Taking a very big proverbial step over some pretty rudimentary scientific facts, ACLU transgender justice campaign manager LaLa Zannell claimed, “Human beings are so complex that each person has the right to define who they are. And ‘X’ and ‘Y’ can’t define who you are in your heart, in your mind, as you’re growing in life.”
But the reality is simple: regardless of our feelings, there are only two biological sexes. Scripture makes that clear in Genesis 1:27, when Moses wrote: “So God created human beings in his own image. In the image of God he created them; male and female he created them.” One verse later, God tells the first human beings to “be fruitful and multiply.”
As Dr. John Skalko, a philosophy professor at St. John’s Seminary in Boston, explained in a 2017 essay, our binary biological sexes are directly connected to our ability to reproduce. And the only way to do that is with one male and one female:
How we fundamentally distinguish male and female then is based upon the two biological roles in reproduction.
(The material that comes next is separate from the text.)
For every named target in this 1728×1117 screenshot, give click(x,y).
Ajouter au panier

A human individual that has the basic capacity to reproduce with the female is biologically and truly a male. A human individual that has the basic capacity to reproduce with a male is biologically and truly a female. Male and female are defined in reference to each other, which is why they are correlative terms.
Skalko also made the case for those who are incapable — for whatever reason — of reproducing naturally, comparing people in that category to a mechanic with the intellect but not the tools to repair a damaged vehicle.
“A mechanic that doesn’t have the proper tools is still ‘capable’ of fixing your car,” he explained, “but not in the same way in which a mechanic with the proper tools is ‘capable’ to fix your car in the here and now.”
He went on to argue a biological male “could impregnate [a biological female], given that he has the appropriate functioning organs. A female, however, cannot impregnate another female.”
Despite these basic understandings, though, the people over at Teen Vogue are not convinced.
Writer Katrina Karkazis, co-author of the book “Testosterone: An Unauthorized Biography,” argued an individual’s biological sex is not in any way determined by nature. Rather, she said people’s sexes are determined by personal declaration alone.
“Too many people,” she lamented, “still believe that there’s such a thing as a true sex and that it comes from your chromosomes. It’s not the case. Science has known this for decades, and it’s actually a consensus in science and uncontroversial.”
The truth, though, is quite the opposite: it is not a consensus and it is controversial to suggest otherwise.